Some attributes of large molecules make them behave differently from small molecules in reversed-phase separations.
Several readers have sent e-mail to me lately with questions and problems related to the liquid chromatographic separation
of proteins, peptides, and other large molecules, so I've combined their questions into a discussion of some of the problems
related to such separations. I'll use proteins as the model compounds, although the general behavior of large molecules is
similar. Reversed-phase liquid chromatography (LC) is the most popular separation technique for these molecules, and will
be the focus of this month's "LC Troubleshooting" installment. Reversed-phase LC, of course, is a denaturing technique, so
it is good for analysis, but not for purification or recovery of intact molecules. For example, if you desire to separate
an enzyme from other compounds and then collect it for other uses, you'll want to preserve the activity of the enzyme. This
means that the mobile phase must be sufficiently gentle to avoid denaturing the protein. Some techniques to accomplish this
include ion exchange, gel permeation chromatography (GPC), hydrophobic interaction chromatography (HIC), and affinity chromatography,
each of which uses a nondenaturing aqueous mobile phase. Reversed-phase mobile phases for protein separations usually include
acetonitrile, which will irreversibly denature the proteins.
When protein separations by reversed-phase LC were first being explored in the 1980s, some workers thought that the separation
mechanism was completely different than that for small-molecule separations. Today, we know that is not the case — the same
rules apply. But there are some aspects of the separation that we have to be careful of or we will not get the results we
expect. Even today these "surprises" can confound workers new to the field. Let's look at some of the aspects of large-molecule
separations that we need to pay attention to with reversed-phase LC.
Before starting any kind of LC separation, we need to pick a column.

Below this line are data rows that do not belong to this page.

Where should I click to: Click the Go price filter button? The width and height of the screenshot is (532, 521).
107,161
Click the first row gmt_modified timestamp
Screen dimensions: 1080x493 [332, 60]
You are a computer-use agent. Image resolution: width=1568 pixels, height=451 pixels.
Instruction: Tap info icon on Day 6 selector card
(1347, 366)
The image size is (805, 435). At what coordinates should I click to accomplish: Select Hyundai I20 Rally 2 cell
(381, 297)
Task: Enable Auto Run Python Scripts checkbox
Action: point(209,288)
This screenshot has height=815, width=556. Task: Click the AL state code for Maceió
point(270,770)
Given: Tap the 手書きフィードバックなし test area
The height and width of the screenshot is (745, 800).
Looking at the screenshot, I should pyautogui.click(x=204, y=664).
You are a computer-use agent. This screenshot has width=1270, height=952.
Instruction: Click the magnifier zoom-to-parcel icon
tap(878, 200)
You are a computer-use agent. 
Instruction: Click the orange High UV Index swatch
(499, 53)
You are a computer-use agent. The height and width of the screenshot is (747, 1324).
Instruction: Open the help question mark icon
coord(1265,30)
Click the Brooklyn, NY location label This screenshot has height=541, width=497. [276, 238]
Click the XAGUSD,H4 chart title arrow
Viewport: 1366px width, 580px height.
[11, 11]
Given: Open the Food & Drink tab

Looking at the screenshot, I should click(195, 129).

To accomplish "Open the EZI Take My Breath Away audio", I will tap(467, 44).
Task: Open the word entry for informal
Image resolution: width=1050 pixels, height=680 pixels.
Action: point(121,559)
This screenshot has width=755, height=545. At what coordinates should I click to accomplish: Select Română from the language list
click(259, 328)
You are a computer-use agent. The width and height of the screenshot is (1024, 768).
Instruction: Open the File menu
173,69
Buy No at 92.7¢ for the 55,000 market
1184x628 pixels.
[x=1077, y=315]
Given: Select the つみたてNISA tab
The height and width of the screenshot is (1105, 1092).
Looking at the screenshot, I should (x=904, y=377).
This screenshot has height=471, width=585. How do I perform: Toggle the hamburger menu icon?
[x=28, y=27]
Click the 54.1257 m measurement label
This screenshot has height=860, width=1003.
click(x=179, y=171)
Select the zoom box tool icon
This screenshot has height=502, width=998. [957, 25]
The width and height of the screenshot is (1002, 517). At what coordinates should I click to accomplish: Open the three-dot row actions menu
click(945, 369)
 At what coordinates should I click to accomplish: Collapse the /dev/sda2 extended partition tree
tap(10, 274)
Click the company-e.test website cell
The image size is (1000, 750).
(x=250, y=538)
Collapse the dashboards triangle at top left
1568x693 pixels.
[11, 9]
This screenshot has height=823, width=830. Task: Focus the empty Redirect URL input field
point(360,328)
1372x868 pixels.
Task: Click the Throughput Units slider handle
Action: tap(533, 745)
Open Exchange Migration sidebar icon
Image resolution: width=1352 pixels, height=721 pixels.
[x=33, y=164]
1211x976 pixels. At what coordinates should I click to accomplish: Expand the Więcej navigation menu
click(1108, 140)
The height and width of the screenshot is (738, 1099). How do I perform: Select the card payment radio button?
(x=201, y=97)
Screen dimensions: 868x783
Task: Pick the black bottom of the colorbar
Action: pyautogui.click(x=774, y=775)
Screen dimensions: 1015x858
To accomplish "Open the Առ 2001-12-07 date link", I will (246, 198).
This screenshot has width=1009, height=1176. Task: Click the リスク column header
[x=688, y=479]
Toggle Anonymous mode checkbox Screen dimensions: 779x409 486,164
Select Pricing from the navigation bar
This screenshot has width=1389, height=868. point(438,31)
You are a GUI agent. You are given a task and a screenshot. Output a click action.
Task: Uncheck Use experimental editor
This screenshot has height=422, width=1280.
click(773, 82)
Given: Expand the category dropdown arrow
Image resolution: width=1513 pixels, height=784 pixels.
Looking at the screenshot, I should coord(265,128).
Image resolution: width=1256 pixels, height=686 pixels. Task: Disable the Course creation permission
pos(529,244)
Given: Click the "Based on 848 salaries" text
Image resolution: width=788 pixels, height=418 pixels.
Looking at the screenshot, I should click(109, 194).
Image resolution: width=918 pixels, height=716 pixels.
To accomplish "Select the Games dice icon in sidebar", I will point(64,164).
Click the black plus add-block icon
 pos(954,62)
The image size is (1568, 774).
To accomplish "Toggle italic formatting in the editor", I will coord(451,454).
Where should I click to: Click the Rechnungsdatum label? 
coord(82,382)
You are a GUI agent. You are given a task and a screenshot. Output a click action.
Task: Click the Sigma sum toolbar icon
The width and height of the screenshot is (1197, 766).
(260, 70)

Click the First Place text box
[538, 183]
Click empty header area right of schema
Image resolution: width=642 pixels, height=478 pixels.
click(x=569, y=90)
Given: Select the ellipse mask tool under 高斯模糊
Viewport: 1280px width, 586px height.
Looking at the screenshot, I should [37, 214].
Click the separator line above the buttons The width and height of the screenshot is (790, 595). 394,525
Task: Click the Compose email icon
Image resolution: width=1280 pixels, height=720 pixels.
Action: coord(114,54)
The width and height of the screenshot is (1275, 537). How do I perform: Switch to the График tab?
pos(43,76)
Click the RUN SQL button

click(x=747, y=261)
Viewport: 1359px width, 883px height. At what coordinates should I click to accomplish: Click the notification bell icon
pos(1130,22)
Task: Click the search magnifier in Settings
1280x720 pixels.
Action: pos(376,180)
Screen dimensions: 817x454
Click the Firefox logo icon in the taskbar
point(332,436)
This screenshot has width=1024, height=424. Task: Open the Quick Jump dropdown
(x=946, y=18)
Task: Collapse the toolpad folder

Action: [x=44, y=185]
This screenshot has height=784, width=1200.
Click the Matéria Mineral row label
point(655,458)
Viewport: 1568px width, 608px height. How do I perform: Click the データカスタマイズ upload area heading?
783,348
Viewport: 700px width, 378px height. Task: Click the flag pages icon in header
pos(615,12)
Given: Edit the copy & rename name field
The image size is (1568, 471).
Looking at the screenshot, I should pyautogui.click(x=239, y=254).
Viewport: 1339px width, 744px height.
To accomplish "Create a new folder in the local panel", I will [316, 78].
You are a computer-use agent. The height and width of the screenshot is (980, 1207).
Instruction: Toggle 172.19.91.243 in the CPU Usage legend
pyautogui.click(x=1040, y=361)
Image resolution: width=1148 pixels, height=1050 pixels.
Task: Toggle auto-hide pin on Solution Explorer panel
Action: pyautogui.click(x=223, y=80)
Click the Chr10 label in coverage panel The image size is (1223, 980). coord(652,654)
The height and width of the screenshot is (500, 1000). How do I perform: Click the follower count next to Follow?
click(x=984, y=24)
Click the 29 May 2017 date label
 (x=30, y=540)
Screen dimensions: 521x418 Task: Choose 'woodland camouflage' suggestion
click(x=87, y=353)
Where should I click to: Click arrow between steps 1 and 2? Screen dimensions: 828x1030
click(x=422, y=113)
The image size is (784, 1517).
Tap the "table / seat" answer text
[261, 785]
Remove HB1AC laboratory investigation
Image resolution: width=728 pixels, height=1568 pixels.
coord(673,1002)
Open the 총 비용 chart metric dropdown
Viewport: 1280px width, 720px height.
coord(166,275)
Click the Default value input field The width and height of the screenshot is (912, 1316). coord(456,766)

There are literally hundreds of reversed-phase columns
to choose from, but we still need to make a wise choice. With small molecules, typically we start with a silica-based column
with a C18 or C8 bonded phase. With large molecules, a C4 phase is a much more common choice. For small-molecule separations
(for example, <1000 Da), the sample molecules are small enough to get between the bonded phase chains on the packing surface,
so different chain lengths will effectively result in a different amount of chemically active surface area. Thus, we typically
observe that a C18 phase will have retention factors that are perhaps 70% larger than those for a C8 phase, or that it takes
approximately 5% more organic solvent to get the same retention time with a C18 phase as with a C8 phase. On the other hand,
large molecules (for example, >10 kDa) are too large to penetrate the densely bonded phase, so they only "see" the tips of
the bonded phase chains. This means that a C8, C18, and even C4 chain length "look" about the same to a large molecule. Another
way to think of this is to visualize the column packing as a toothbrush, where the handle of the brush is the silica support
and the bristles are the stationary phase molecules, fastened at one end. Small molecules might be thought of as grains of
sand that can penetrate into the densely packed bristles, whereas a large molecule might be more like a marble that sits on
top of the tips of the bristles. So there isn't much effect of bonded phase chain length on retention with large molecules.
Early in the development of such separations, a C4 chain length was chosen and has become the defacto standard for protein
A second aspect of the column that is important is the size of the pores in the packing particles. The silica support is not
a solid bead with the bonded phase on the outside, like the fuzz on a tennis ball. A better description would be a porous
sponge, or better yet, a popcorn ball, where the pores are the spaces between the kernels. As a result, nearly all the surface
area is within the particle, not on the outside. For this reason, the pores have to be large enough that the sample molecules
can easily penetrate the pores. As a rule of thumb, we want the pore diameter to be at least three times the hydrodynamic
diameter of the sample molecule. Columns used for small-molecule separations typically have pore diameters that range (between
products) of 6–15 nm (60–150 Å), which are ample for free movement of small molecules in and out of the pores. Such pores,
however, are too small for proteins, where pore diameters of 30–40 nm (300–400 Å) are more common. Larger-pore columns are
available for size exclusion separations, but surface area is roughly proportional to the pore diameter, and retention to
surface area, so excessive pore diameters may translate to insufficient retention.